I’m still waiting for my original blog to catch up before I release this blog and publish these posts so I’m trying not to write too much. I will post these few in quick succession though so that both blogs end up back in real time.
My estimated due date, EDD, is 13 weeks today! How freaking scared does that make me?
That means, although nothin’s accurate with these things, that I’m on the final third and, seeing as it’s all measured in thirds, the pregnancy journey – No Man’s Land – is on the final stretch. I sometimes worry that I’m not supposed to get worried. That after three years of trying to conceive (TTC) and being diagnosed as having unexplained infertility, that because of all that effort and stress, the fact that treatment worked should make all of this the best thing in the world.
I’m not one of those people that have enjoyed pregnancy. I spent the first 3 months petrified. The second three (which are supposed to be the nicest) flashed by without me realising that they were even there. And now at the beginning of the final three, I already feel too hugely uncomfortable. It hurts to lie on either side or my back. My pubic bone still randomly hurts, although not as bad as at week 19. And I still have 13 weeks to go!

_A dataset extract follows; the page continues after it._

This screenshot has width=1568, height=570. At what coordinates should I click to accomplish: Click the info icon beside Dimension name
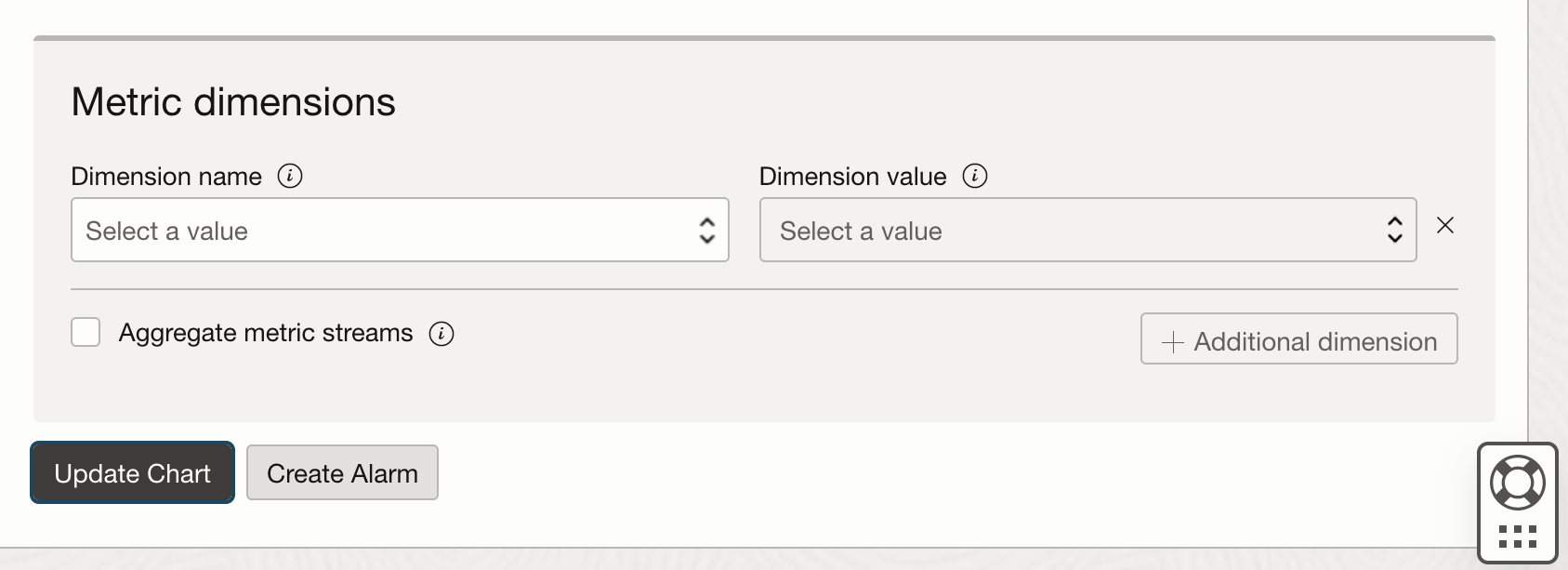click(290, 176)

I spent the first three months declaring that I hated the pregnancy so much (not being pregnant, just its effects on my body) that one child will be more than enough. Of course, having had medical help to conceive it’s all together possible that we would need treatment to get pregnant again anyway. But I’m distracting myself from the rest of the hugeness that will happen (although I’m being fed up with being told I’m *too* big) by getting the house in order, buying the bulkier things I need to sort out. I like shopping so it should provide a good distraction.

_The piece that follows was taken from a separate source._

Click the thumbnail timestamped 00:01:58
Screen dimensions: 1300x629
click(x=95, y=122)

And although I feel crappy when trying to sleep at night, Baby Bump is more active during the morning so doesn’t keep me awake and going swimming regularly helps me feel better. My lower abdominal pain is only really present when I walk and the rest of the time I feel fine.
If only near strangers and my parents could stop saying I’m far too big and must be having twins or have my dates wrong. They’re about to give me a complex!